Olbricht scheint durchaus kein glühender Anhänger der Führung gewesen zu sein. Dass er vereinzelt Vorgehen hinterfragt oder sich für Opfer einsetzt, ist nachzulesen – dass der Einsatz sich anscheinend auf Personen in seinem militärischen Umfeld beschränkt, ist ebenfalls belegt [5]. Werten muss man hier allerdings auch unumstößlich, dass seine Handlungen jahrelang entscheidend strukturell die Kriegsbemühungen unterstützten. In wichtigen Schaltpositionen erfüllte er gewissenhaft seine ihm übertragenen Aufgaben, was nicht zuletzt die erhaltenen Auszeichnungen deutlich zeigen. Seine Zweifel scheinen, im Besonderen an der Führungsriege, eher darin begründet, die militärischen Vorhaben in ihrer Umsetzung zu missbilligen. Die Befürchtung einer Kriegsschmach à la Versailler Vertrag und Unzufriedenheit mit der militärischen Führung von Hitler scheinen, wie bei einigen anderen, die den Umsturz mit planten, deutlich eher die treibende Kraft hinter seinen Widerstandshandlungen zu sein, als etwaige humanitäre Missbilligungen [6]. Und dass er oder zumindest mit ihm eng zusammen arbeitende Aktive im Widerstand (z.B. Henning von Tresckow) von den Kriegsverbrechen und Gräueltaten des Nazi-Regimes wussten und mit in der Befehlskette standen, ist nachgewiesen [3]. Die Differenzierung zwischen der Schwere der Verbrechen schien auch durchaus von einem nationalistischen Einfluss geprägt, der in Olbrichts Offiziersgeneration schon durch sein Mitwirken in der Reichswehr sozialisiert wurde [7] [8].
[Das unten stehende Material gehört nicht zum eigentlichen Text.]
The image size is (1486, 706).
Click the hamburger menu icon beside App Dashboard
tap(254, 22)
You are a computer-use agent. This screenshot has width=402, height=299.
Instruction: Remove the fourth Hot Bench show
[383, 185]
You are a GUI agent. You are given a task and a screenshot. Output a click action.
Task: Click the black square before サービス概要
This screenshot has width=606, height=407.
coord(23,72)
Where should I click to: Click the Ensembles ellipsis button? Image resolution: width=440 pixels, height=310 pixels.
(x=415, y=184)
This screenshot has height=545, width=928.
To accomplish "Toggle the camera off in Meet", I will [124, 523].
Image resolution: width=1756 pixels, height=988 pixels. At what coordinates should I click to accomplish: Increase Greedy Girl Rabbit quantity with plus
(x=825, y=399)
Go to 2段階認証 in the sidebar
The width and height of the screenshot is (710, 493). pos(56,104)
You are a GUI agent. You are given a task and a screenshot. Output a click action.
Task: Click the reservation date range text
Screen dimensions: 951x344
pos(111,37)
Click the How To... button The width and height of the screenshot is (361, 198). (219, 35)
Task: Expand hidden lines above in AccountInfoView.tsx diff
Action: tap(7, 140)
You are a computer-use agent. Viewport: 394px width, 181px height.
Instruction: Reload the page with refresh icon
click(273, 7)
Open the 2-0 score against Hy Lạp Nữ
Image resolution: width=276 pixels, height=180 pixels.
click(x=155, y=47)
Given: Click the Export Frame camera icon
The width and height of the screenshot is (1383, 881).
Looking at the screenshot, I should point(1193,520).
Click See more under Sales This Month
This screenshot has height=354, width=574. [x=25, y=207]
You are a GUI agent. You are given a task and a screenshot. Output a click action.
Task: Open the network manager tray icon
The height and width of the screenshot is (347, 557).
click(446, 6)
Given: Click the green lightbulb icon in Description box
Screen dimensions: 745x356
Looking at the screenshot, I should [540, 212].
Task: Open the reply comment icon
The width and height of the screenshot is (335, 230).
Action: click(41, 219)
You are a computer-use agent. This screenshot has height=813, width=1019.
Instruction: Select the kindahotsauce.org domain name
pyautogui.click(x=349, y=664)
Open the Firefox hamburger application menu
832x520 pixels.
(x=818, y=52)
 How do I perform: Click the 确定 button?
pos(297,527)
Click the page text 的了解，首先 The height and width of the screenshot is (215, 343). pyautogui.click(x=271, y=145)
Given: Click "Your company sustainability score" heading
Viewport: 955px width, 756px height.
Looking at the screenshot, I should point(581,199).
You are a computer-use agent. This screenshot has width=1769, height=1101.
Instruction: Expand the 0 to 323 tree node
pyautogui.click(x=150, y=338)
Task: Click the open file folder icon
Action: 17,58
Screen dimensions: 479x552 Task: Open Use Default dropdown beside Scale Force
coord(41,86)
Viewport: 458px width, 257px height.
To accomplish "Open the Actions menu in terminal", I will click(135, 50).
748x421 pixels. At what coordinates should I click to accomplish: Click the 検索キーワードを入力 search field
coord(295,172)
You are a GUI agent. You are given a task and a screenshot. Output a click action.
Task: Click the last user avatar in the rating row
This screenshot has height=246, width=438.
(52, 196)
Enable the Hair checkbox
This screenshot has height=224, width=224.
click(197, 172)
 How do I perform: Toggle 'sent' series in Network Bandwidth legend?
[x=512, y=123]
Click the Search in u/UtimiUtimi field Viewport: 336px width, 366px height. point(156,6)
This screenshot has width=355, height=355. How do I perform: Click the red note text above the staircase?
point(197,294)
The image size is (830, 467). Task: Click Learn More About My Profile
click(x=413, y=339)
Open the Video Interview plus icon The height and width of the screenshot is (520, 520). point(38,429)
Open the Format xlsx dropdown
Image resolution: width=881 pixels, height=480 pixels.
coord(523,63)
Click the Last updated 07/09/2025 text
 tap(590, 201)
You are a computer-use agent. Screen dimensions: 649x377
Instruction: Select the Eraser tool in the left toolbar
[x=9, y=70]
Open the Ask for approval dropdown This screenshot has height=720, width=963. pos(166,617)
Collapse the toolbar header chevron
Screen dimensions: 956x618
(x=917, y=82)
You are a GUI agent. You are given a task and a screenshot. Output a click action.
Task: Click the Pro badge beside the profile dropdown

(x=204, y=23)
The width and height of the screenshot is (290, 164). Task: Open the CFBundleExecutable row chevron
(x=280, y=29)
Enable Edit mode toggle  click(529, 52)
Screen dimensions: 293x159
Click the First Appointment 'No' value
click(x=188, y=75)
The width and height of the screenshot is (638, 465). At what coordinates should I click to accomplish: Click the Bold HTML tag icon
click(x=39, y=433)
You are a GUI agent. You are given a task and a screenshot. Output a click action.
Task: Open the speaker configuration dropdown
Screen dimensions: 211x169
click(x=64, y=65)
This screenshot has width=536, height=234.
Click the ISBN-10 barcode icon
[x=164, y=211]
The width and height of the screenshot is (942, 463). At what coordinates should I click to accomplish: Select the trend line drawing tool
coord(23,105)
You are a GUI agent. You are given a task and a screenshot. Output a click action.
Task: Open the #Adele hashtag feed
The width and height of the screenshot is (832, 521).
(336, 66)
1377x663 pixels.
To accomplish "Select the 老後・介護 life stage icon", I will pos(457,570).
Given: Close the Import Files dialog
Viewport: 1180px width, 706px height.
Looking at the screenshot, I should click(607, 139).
Seine Handlungen und Mitarbeit für das Regime zu relativieren würde allenfalls das Narrativ des Befehlsausführenden bedienen und seiner tatsächlich strukturell wichtigen Rolle nicht gerecht werden. Trotz seiner strategisch durchaus wichtigen militärischen Position, ohne die ein Umsturz nicht durchführbar gewesen wäre, ist nicht von der Hand zu weisen, dass er sich sowohl im Dritten Reich als auch schon nach dem Ersten Weltkrieg diesen Rang erarbeitet hat.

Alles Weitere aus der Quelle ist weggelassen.